On 5/19/05, Damian Conway <[EMAIL PROTECTED]> wrote:
> Ingo Blechschmidt wrote:
> > I wondered what uniq's default comparator should be, =:=?
> 
> &infix:<~~>

Woah there.  ~~ is a good comparator and all, but it's not the right
one here.  ~~ compares an object and a pattern to see if they match. 
That makes it the right choice for when and grep.  But we're trying to
remove elements that are *the same*, not elements that *match*.

    uniq "hello", 13, /\w+/;        # "hello", 13  (!)

In fact, I think this brings up a good point.  It's one that we've
already addressed, but I think it needs a little revisiting.  The
distinction between == and eq is very nice in its place.  However, as
projects become bigger and more object oriented, we're working with
objects more than strings and numbers.   And yet, eq compares two
objects' stringifications, and == compares their numifications. 
Neither of those tests whether the objects are the same.
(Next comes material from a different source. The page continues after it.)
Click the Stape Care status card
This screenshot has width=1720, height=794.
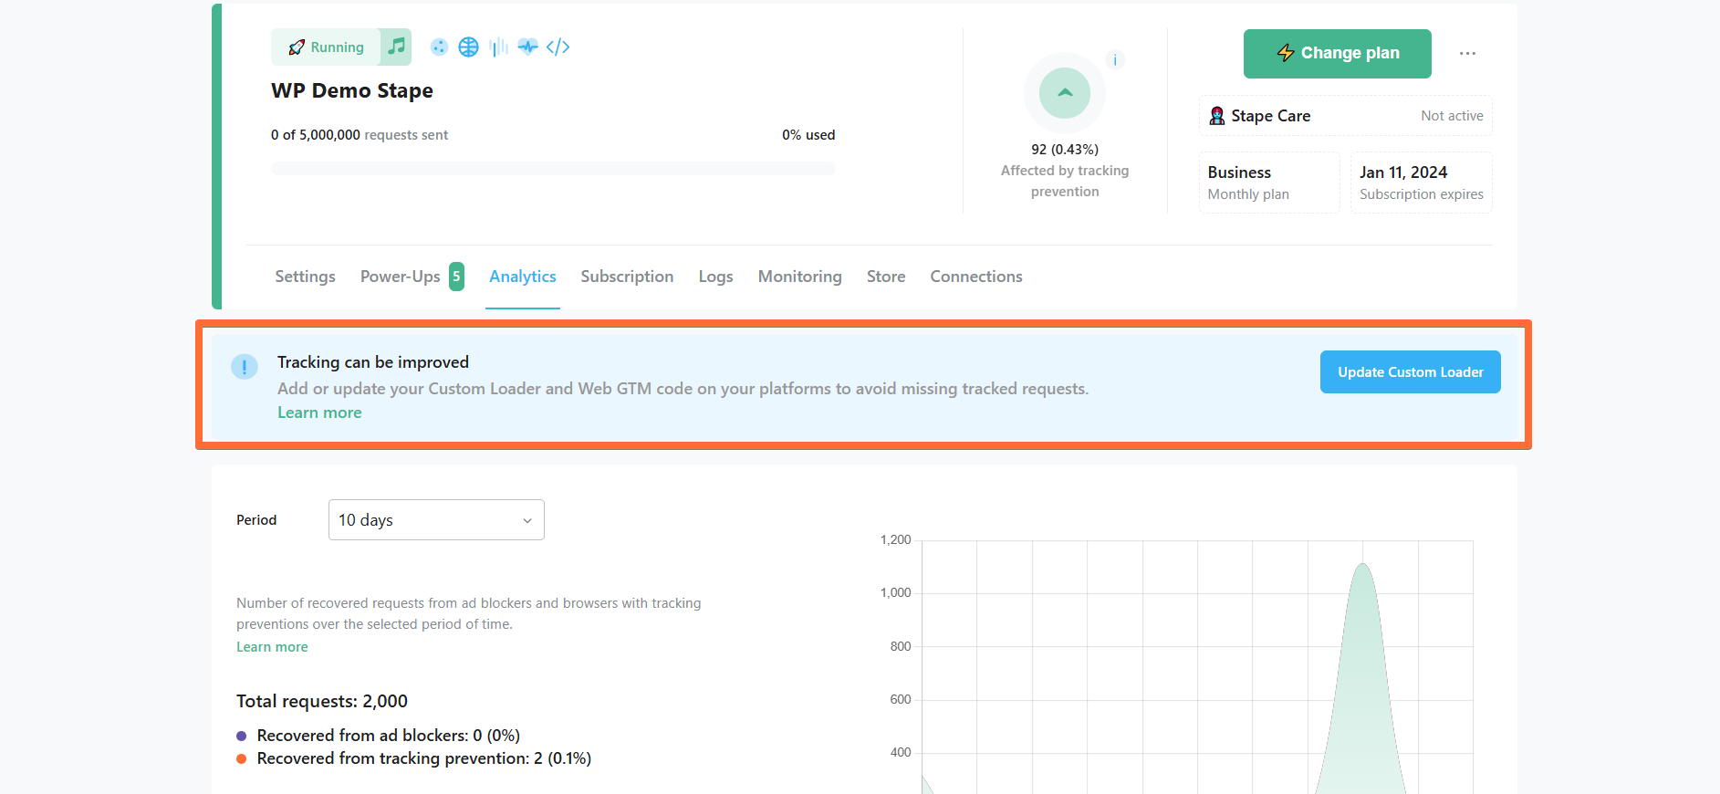[1346, 116]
Larry has called it "equal", but that was when we thought it was just
for generics.  I think it's for much more than that: it's for
comparing any two things that aren't specifically strings or numbers,
even if we know what they are.  For types with reference semantics, it
ought to behave just like =:=.  For types with value semantics, it
ought to give a reasonable value of "same", something like "as long as
you don't look at the addresses, there's nothing you could do to tell
these apart".

And maybe that's what we call =:=.  Value types really should behave
as though identical objects are inherently indistinguishable.  There
is, of course, the problem of the .id with those.  It is, in the
general case, impossible to come up with an id that is the same
between two objects iff they =:= each other.  Maybe that's how you get
around the "should" in my second sentence.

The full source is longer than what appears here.